WHAT TO WORK ON »
1. Answer these from the forum thread on documenting legacy code:
(a) Which IBM product does one reply say can generate documentation or transform COBOL to Java on Z?
(b) What kind of legacy application did another replier document with IBM?
(c) What form did that documentation output take?
2. Summarize the forum thread on documenting legacy code in two sentences.
3. Return the passage of the forum thread on documenting legacy code word for word, starting at the words "Has anybody considered" and stopping after "from my peers.".

READING TEXT »
━━━━━━━━

Has anybody considered using LLM's to reverse engineer legacy (mainframe) code to generate documentation? Github copilot is quite good at providing low-level documentation, but we would love to take a large volume of mainframe code and generate the requirements/technical designs directly from the code. IE What business processes/designs are embedded in the code? My limited experimentation and research tells me I am being overly optimistic, but understanding legacy code is alas not an unusual requirement. So I would love to get insights from my peers.
Sort by:
Any updates on this? Have you tried anything yet? I am doing similar research but haven't gotten very useful results yet.
IBM Watsonx Code Assistant for Z has capability to generate documentation and/or transform COBOL to Java on Z. https://www.ibm.com/products/watsonx-code-assistant-z
We worked with IBM last year to document a legacy PHP application using a combination of LLM (I think we settled on Llama in the end after testing quite a few) and traditional software documentation tools. The output was a HTML based wiki which was a very helpful as we want to rearchitect but so much of the business logic was buried in thousands of lines of code. At that time GitHub copilot was still in its infancy and wasn't the right tool for our task but if your code is in GitHub it's the first option to consider. One of the challenges with this approach is that it can take a lot of effort (and a good data scientist) to set this up for a point in time snapshot of your code base and ideally you would want the documentation to be updated every time you push a code release. I'd be interested to see if GitHub copilot addresses the lifecycle maintenance challenges of documenting legacy code too.

━━━━━━━━

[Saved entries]
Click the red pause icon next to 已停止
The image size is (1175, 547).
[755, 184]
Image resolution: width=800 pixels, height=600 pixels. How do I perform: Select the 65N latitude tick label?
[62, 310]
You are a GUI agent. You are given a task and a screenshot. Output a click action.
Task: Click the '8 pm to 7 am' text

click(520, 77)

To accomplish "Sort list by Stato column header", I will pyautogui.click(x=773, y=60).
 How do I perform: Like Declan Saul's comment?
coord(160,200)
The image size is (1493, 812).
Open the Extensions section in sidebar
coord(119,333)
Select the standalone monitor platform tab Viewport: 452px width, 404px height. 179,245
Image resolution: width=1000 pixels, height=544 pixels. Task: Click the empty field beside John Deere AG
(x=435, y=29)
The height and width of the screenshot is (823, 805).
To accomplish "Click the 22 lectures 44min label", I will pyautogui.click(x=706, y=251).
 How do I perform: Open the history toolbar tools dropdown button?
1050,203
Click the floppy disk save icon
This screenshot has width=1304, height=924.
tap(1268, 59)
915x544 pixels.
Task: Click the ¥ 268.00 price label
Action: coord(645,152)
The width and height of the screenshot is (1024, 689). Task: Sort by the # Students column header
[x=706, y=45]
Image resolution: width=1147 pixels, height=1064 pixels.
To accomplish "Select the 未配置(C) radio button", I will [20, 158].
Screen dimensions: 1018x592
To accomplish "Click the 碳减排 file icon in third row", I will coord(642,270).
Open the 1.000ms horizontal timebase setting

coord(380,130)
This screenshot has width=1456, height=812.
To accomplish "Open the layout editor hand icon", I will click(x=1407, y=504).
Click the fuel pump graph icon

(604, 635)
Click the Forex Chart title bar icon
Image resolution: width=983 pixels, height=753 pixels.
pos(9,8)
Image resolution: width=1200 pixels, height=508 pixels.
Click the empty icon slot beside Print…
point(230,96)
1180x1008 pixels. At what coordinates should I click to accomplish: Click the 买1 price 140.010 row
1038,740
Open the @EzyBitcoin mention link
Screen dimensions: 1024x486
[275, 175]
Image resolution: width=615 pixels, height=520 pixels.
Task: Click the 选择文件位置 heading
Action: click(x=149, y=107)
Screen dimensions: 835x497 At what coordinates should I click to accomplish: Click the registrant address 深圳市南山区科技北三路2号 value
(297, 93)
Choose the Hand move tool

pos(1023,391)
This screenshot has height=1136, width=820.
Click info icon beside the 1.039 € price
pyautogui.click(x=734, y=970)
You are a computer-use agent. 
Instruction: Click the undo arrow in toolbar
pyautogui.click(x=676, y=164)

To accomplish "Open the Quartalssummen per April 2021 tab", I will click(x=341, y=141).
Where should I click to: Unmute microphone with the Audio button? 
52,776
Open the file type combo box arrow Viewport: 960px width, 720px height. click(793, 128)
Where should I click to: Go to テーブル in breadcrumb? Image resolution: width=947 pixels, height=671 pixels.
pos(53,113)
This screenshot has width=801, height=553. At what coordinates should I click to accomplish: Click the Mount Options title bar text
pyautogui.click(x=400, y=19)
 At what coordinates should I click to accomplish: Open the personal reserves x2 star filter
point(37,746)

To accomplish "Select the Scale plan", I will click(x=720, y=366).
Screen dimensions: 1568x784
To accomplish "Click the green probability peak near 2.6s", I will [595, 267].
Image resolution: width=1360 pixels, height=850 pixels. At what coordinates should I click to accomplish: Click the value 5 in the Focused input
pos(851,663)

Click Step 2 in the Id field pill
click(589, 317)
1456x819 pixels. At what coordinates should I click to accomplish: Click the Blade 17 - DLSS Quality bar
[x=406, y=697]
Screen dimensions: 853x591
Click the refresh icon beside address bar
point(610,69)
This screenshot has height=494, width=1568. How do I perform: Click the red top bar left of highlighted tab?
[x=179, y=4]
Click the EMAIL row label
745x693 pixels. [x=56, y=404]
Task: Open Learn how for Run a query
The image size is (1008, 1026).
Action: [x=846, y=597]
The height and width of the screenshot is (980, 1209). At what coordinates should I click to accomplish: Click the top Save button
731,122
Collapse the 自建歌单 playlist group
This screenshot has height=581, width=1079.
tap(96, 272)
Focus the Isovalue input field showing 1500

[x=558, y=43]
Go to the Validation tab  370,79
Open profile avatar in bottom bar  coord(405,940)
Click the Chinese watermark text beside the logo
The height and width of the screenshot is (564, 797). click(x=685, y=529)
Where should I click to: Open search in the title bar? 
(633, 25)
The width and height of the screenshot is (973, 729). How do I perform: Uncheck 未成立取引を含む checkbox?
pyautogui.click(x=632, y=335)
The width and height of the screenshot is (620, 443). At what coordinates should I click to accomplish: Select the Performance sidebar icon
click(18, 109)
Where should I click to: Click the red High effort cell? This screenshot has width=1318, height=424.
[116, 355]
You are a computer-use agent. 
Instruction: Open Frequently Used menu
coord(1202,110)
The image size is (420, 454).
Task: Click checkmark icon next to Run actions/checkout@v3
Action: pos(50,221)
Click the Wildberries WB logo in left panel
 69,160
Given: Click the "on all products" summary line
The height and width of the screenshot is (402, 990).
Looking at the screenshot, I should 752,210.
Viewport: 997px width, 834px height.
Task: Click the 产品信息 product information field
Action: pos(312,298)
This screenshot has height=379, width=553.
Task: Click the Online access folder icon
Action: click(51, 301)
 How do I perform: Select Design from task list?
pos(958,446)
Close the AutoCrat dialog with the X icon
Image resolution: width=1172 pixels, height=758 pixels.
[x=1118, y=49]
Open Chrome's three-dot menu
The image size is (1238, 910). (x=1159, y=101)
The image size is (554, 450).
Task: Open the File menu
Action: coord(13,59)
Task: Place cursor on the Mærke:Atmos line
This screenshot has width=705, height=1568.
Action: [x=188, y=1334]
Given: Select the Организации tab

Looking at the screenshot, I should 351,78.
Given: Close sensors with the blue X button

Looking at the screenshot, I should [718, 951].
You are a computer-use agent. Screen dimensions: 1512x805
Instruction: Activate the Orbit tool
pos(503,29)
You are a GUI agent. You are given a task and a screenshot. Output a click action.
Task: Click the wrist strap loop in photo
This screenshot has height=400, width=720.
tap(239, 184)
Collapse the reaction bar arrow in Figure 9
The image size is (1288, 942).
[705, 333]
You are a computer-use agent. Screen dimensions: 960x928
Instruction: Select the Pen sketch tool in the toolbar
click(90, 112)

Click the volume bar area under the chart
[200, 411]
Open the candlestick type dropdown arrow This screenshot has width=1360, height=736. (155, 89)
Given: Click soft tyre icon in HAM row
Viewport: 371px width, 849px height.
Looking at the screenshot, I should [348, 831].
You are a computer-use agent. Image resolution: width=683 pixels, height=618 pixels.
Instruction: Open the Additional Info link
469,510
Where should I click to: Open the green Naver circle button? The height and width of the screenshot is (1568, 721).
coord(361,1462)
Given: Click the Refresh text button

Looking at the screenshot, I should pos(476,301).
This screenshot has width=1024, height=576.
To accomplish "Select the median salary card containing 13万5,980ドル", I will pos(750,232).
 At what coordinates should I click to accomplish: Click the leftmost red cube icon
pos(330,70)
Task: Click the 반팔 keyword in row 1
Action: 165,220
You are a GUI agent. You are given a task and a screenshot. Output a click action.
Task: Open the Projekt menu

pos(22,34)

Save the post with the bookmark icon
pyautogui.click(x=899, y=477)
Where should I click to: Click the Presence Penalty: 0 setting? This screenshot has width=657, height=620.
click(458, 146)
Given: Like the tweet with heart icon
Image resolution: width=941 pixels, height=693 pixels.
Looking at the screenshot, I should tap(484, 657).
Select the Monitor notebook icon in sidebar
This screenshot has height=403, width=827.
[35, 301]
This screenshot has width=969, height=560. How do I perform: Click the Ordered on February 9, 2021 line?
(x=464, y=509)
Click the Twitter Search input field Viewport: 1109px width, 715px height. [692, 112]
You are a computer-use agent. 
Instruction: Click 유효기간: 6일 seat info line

━━━━━━━━

ANSWERS TO THIS EXERCISE »
1.
(a) IBM Watsonx Code Assistant for Z
(b) A legacy PHP application
(c) An HTML-based wiki

2. A poster asks whether anyone has used LLMs to reverse engineer legacy mainframe code into requirements and technical designs, noting that GitHub Copilot is good at low-level documentation. Replies point to IBM Watsonx Code Assistant for Z and describe documenting a legacy PHP application with IBM using an LLM plus traditional documentation tools, warning that setup can take a lot of effort and that the documentation should ideally be updated with every code release.

3.
Has anybody considered using LLM's to reverse engineer legacy (mainframe) code to generate documentation? Github copilot is quite good at providing low-level documentation, but we would love to take a large volume of mainframe code and generate the requirements/technical designs directly from the code. IE What business processes/designs are embedded in the code? My limited experimentation and research tells me I am being overly optimistic, but understanding legacy code is alas not an unusual requirement. So I would love to get insights from my peers.